Douleutaras, a professional services marketplace for Greece and Cyprus, raised a €2.3M funding round led by Olympia Group and announced the company’s plan to expand in new markets under the EasyHero brand.
Gerald, a startup transforming how consumers track, manage, and pay their household bills, with Greek co-founder and headquartered in NYC, officially announced it's part of the latest Y Combinator batch YC W21.
Few days ago, the incubation centre for space tech startups based in Greece (ESA BIC Greece) launched and is now accepting applications.
NBG Business Seeds announced the 10 teams that made it to the next round of its Innovation & Technology competition, with ventures in areas such as robotics, electric vehicles, healthcare, and more.
Indie hacker, Jim Raptis, launched MagicPattern Toolbox, a set of tools for instant visuals generation and won a product of the day spot on Product Hunt.
💭 Reading or listening
The early days of Workable, reaching $10M in revenues without hiring a salesperson, and the journey to becoming the top hiring software for SMBs with more than 20,000 companies in this podcast with Nikos Moraitakis, co-founder & CEO of Workable.
An interview with Niko Bonatsos, Managing Director of General Catalyst, on the Greek tech scene, the opportunity COVID-19 presented, why investors from the US & other parts of Europe are now paying more attention, what can make the ecosystem leapfrog and more.
A post by Grigoria Pontiki, UX Researcher at Workable, on designing for accessibility, why it’s important and many interesting links to educate yourself further on the topic.
Leading happy teams with five powerful rules from Vasilis Danias, General Manager, Greece at Beat, here.
Biotech is booming and here is an introductory guide by Will Manidis, founder of ScienceIO, to get you from 0-60 in understanding the field as quickly as possible.
A podcast with Matina Thomaidou, ex-Data Scientist at Facebook, with Antonis Kalipetis and Paris Kasidiaris at Mikri Kouventa, on how she got into data science, difference among data scientists, ML engineers & data engineers at FB, academia vs. industry, and more.
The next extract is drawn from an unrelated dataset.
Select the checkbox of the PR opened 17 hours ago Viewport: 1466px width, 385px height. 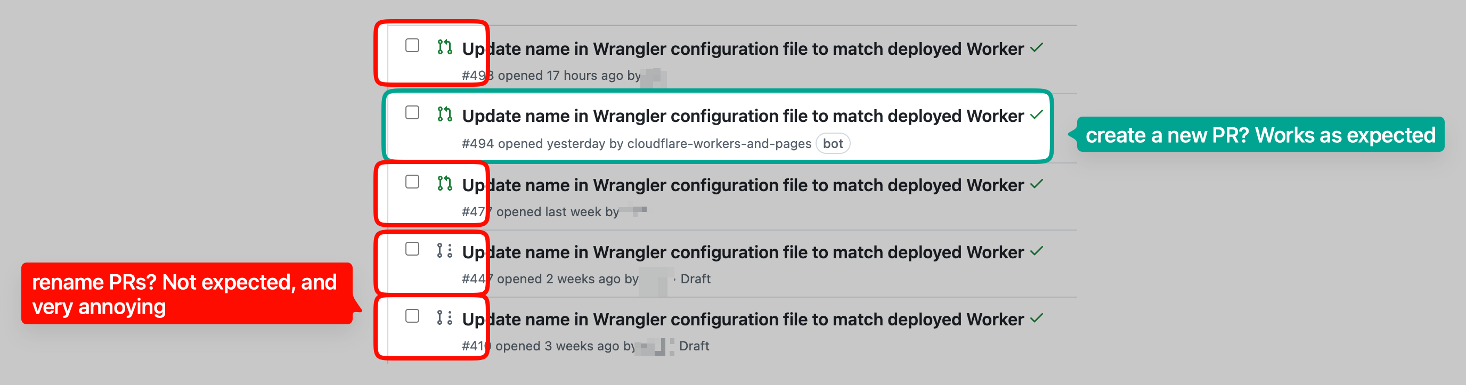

How the Skroutz team classifies products and how they have managed to enable merchants with thousands of products go live with 90%+ of their catalog listed in just an hour by George Hadjigeorgiou, co-founder & CEO of Skroutz, here.
An interesting chat with Cypriot in Tech, Andrew Michael, talking with Francis Suarez, Mayor of Miami, about the hot topic of City-as-a-Service and how the best cities retain their citizens.
A post by Babis Makrynikolas, VP Product & Pricing at Blueground, on good writing and its importance in business.